Re: How do i tell an athlete's heartbeat from a sedentary's?

Date: Mon Jul 9 10:30:55 2001
Posted By: David Burton, Post-doc/Fellow, Physiology, University of Oxford
Area of science: General Biology
ID: 990235530.Gb

Hello Jeremy,

Thank you for your interesting question about heart sounds.

I have found a web site that may interest you in listening to heart sounds, 
it can be found at  This site 
includes normal heart sounds and examples of many different types of heart 
murmers.  However it does not give any differences between the heart sounds 
of the trained athlete and the sedentary.  I have been unable to find 
anywhere that mentions differences between the heart sounds of these 
different groups of people and there may be no difference between the two. 
 The heart sounds are made as the valves in the heart close during the 
different phases of the cardiac contraction cycle.  The first heart sound 
occurs as the ventricles of the heart contract, which closes the mitral and 
tricuspid valves, shutting off the blood flow to the atria.  The second 
heart sound occurs as the ventricles start to relax and the aortic and 
pulmonary valves close stopping regurgitation of ejected blood back into 
the heart.  If the valves are working correctly then these sounds should 
sound the same in both the athlete and the untrained individual.  There are 
two further heart sounds, which are much more difficult to detect, the 
third heart sound occurs  shortly after the second and is associated with 
the start of the filling of the ventricles  and the fourth heart sound is 
from the contraction of the atria just before the first heart sound.  When 
sounds are heard in addition to the normal heart sounds these are called 
heart murmers and are an indication of a disease state.   Therefore 
differences in heart sounds are used to diagnose disease states rather than 
to distinguish between athletes and untrained individuals.

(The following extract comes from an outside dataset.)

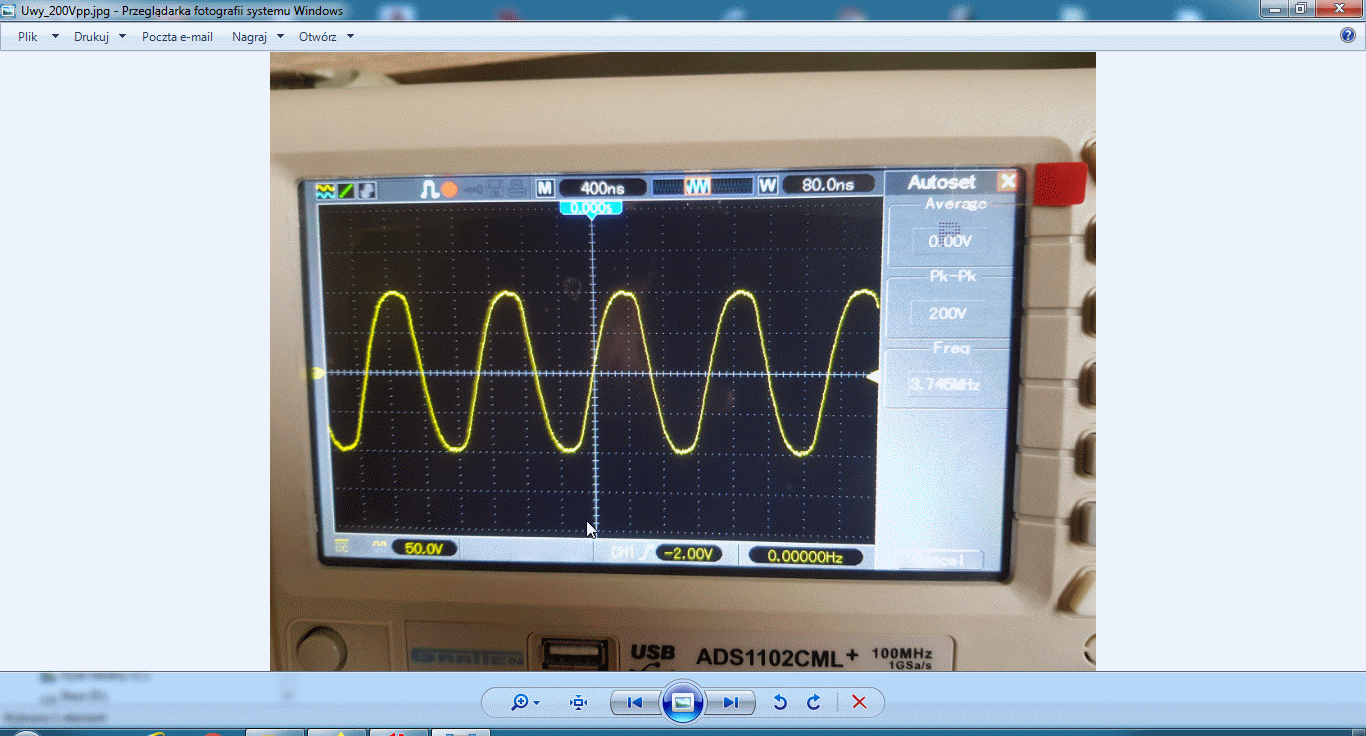Rotate the photo clockwise
This screenshot has width=1366, height=736.
pyautogui.click(x=814, y=702)
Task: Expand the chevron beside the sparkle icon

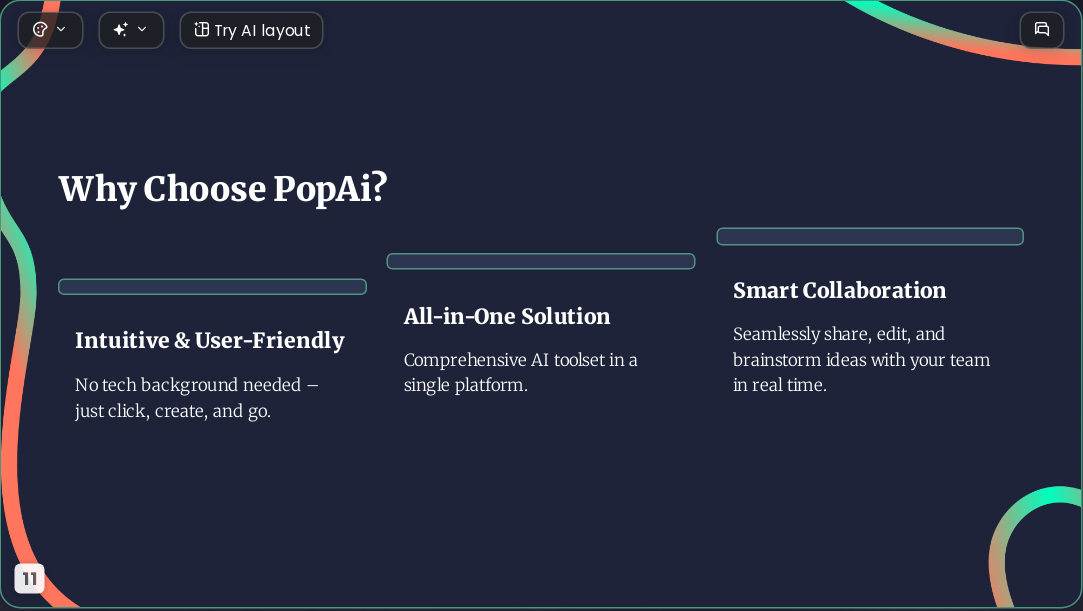Action: 142,30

To distinguish between bradycardia and the slow heart rate of a trained 
athlete you could measure the heart rate during exercise such as on a 
treadmill.  The trained athlete should have a very high exercise tolerance 
level and be able to achieve normal elevated heart rates.  (Estimated 
maximum heart rate = 220 - age.  A trained athlete should be able to 
maintain exercise level at 70-80% of this maximum heart rate). However if 
the individual has bradycardia then they will be less able to perform in 
the exercise and may not be able to achieve 70% of the estimated maximum 
heart rate.

I hope that this answers your question and thank you for your interest.